On the other hand, self-domestication seemingly favored the cultural transmission process that allowed the exploitation of the full cognitive potential of our language-ready brain and ultimately, fueled the sophistication of linguistic structures via a cultural process. Hence, the less aggressive behavior and the neotenic features (that is, an extended juvenile period) associated with domestication seemingly resulted in enhanced intergroup contacts, more complex social networks, prolonged childhood, and enhanced play behavior (see the figure above). As we have discussed in a recent paper, all these changes might have resulted in the creation of a niche that afforded richer linguistic interactions and that facilitated learning through teaching and experimenting. These are important prerequisites for mastering complex linguistic systems of the sort we find in languages like English or Chinese, which are endowed with expanded vocabularies and complex syntax (see my posts on prehistoric languages for details)
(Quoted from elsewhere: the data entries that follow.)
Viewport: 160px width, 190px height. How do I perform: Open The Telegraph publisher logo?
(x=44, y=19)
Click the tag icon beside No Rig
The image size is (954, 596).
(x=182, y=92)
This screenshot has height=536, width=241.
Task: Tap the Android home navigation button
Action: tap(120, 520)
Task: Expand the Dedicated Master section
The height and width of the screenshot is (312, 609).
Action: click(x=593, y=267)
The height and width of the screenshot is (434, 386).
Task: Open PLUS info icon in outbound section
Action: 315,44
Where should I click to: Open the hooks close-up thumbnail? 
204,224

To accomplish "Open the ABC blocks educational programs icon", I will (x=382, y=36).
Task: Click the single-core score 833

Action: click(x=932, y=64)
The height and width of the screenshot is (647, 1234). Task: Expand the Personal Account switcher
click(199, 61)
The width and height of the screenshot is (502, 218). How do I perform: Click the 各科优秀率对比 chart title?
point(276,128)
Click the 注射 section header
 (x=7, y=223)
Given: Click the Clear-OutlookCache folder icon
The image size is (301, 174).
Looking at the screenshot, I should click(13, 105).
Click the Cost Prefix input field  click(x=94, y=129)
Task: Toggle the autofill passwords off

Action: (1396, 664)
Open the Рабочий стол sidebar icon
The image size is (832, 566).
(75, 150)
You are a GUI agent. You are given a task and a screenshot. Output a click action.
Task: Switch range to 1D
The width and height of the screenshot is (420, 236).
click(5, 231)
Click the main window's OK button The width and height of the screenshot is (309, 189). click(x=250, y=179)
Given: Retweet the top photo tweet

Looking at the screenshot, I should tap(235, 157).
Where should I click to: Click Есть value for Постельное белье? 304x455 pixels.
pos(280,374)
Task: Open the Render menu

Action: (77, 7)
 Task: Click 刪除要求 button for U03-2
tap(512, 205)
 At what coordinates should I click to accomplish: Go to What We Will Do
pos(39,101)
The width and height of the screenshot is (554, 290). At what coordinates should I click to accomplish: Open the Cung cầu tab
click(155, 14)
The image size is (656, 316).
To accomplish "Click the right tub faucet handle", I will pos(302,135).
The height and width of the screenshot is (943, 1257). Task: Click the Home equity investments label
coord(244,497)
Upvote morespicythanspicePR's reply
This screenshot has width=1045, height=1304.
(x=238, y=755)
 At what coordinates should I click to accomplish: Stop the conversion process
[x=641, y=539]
In summary, my view of how language (and languages) might have evolved is as follows: after our split from Neanderthals, our brain/cognition was not a fully modern one, and neither was our behavior, in part, because we were not fully self-domesticated yet. Subsequent changes in our brain (globularization of our skull/brain), cognition (language-readiness), and behavior (enhanced sociability and parenting behavior) occurred gradually, as self-domestication enhanced. Overall, this resulted in the emergence of a modern-like brain and cognition, and a modern-like behavior, around 100-50 kya, and ultimately, of modern-like languages, mostly as a result of cultural changes in a favorable learning/teaching environment.